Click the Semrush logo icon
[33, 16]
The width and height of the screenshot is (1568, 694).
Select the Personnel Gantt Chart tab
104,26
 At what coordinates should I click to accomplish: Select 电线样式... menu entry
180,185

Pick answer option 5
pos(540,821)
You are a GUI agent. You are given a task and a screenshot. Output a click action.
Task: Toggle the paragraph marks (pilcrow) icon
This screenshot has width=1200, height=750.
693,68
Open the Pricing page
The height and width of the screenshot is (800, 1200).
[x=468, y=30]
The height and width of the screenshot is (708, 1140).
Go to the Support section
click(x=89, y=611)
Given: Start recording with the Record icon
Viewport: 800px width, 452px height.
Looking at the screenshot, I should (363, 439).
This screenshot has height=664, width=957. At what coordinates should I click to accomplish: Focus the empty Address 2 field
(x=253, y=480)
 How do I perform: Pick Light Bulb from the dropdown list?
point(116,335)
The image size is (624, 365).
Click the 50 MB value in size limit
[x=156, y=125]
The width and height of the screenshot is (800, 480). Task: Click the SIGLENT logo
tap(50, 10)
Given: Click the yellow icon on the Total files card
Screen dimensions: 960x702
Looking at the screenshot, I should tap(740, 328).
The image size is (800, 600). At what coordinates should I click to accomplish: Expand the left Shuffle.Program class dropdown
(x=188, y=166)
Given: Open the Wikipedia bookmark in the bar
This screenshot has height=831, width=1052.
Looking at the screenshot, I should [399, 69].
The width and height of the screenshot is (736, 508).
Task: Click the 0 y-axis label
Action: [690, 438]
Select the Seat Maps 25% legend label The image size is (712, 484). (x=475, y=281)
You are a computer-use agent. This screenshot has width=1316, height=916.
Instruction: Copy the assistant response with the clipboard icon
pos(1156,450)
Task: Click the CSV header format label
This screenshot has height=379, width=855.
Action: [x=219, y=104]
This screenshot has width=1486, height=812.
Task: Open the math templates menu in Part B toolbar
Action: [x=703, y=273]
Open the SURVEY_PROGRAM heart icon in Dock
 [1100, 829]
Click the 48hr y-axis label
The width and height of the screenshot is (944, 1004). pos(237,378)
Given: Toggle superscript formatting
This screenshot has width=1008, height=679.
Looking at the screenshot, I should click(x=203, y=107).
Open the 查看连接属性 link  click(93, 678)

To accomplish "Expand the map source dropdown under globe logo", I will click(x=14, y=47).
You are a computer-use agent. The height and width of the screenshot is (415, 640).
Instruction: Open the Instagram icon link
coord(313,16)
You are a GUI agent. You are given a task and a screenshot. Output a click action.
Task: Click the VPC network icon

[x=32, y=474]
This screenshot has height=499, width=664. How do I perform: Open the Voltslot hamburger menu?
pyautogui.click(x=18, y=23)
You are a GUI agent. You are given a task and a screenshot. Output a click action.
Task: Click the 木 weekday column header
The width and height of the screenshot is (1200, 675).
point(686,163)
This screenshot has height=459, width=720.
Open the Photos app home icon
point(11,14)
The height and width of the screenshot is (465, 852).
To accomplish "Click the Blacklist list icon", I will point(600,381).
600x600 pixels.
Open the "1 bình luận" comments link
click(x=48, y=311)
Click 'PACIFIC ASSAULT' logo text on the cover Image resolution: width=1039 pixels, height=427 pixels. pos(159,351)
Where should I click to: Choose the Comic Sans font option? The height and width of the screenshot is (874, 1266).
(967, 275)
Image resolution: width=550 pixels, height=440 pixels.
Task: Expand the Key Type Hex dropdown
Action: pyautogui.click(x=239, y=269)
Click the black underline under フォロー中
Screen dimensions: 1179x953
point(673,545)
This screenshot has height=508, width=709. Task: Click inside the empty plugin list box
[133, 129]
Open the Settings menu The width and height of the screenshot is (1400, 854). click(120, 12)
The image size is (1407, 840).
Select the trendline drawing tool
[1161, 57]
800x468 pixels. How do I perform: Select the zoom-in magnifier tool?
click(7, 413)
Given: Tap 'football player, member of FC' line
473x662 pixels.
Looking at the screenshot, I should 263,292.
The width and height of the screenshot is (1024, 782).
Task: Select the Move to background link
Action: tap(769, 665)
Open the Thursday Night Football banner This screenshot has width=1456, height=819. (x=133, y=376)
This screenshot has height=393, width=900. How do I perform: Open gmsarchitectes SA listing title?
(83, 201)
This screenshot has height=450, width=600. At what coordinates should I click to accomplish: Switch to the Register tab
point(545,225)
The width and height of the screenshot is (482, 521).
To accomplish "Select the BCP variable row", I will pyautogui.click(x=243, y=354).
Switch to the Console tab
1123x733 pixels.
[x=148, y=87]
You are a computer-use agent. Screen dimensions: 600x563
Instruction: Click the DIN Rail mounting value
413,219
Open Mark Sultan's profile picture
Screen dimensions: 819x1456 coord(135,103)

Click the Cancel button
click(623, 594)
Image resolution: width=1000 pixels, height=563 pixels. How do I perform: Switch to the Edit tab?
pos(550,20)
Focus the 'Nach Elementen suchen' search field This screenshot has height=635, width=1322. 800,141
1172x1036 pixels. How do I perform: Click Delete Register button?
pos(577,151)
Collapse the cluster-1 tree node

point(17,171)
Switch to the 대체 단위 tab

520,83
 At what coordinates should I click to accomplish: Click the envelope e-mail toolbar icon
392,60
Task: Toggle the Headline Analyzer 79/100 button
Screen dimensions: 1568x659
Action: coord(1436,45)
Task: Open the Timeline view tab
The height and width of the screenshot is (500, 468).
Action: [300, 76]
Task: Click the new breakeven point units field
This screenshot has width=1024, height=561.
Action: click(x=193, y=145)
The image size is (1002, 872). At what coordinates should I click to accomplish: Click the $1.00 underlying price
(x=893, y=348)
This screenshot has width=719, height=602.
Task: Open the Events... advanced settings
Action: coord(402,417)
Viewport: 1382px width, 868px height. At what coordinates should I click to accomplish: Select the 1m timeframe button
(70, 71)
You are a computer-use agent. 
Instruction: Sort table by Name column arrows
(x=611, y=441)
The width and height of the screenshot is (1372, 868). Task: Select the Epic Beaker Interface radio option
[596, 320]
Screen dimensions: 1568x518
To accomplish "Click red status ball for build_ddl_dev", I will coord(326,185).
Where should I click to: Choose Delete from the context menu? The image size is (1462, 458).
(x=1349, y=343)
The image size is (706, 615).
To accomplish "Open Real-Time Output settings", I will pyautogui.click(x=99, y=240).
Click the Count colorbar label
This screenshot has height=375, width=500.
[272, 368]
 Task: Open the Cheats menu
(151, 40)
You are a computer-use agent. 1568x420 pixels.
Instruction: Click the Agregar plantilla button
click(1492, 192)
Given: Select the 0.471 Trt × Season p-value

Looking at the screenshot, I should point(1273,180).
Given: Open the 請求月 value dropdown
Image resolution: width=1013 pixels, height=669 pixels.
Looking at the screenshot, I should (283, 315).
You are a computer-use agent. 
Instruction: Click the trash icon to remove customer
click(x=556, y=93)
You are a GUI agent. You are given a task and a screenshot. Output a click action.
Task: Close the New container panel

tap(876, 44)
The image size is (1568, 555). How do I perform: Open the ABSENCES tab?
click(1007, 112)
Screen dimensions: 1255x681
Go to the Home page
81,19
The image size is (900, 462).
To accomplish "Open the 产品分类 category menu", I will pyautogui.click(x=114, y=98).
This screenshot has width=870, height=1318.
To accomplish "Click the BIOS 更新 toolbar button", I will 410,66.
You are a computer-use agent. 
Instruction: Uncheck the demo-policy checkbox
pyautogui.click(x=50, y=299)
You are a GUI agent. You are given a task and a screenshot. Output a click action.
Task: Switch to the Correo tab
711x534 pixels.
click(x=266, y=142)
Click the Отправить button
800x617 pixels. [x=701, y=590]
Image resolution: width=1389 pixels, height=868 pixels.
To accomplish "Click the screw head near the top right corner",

---

## [What is required]
Whenever a line of the data holds the string "will", pick that line out.

## [Expected answer]
To accomplish "Expand the map source dropdown under globe logo", I will click(x=14, y=47).
To accomplish "Click the Blacklist list icon", I will point(600,381).
To accomplish "Select the BCP variable row", I will pyautogui.click(x=243, y=354).
To accomplish "Click red status ball for build_ddl_dev", I will coord(326,185).
To accomplish "Open Real-Time Output settings", I will pyautogui.click(x=99, y=240).
To accomplish "Open the 产品分类 category menu", I will pyautogui.click(x=114, y=98).
To accomplish "Click the BIOS 更新 toolbar button", I will 410,66.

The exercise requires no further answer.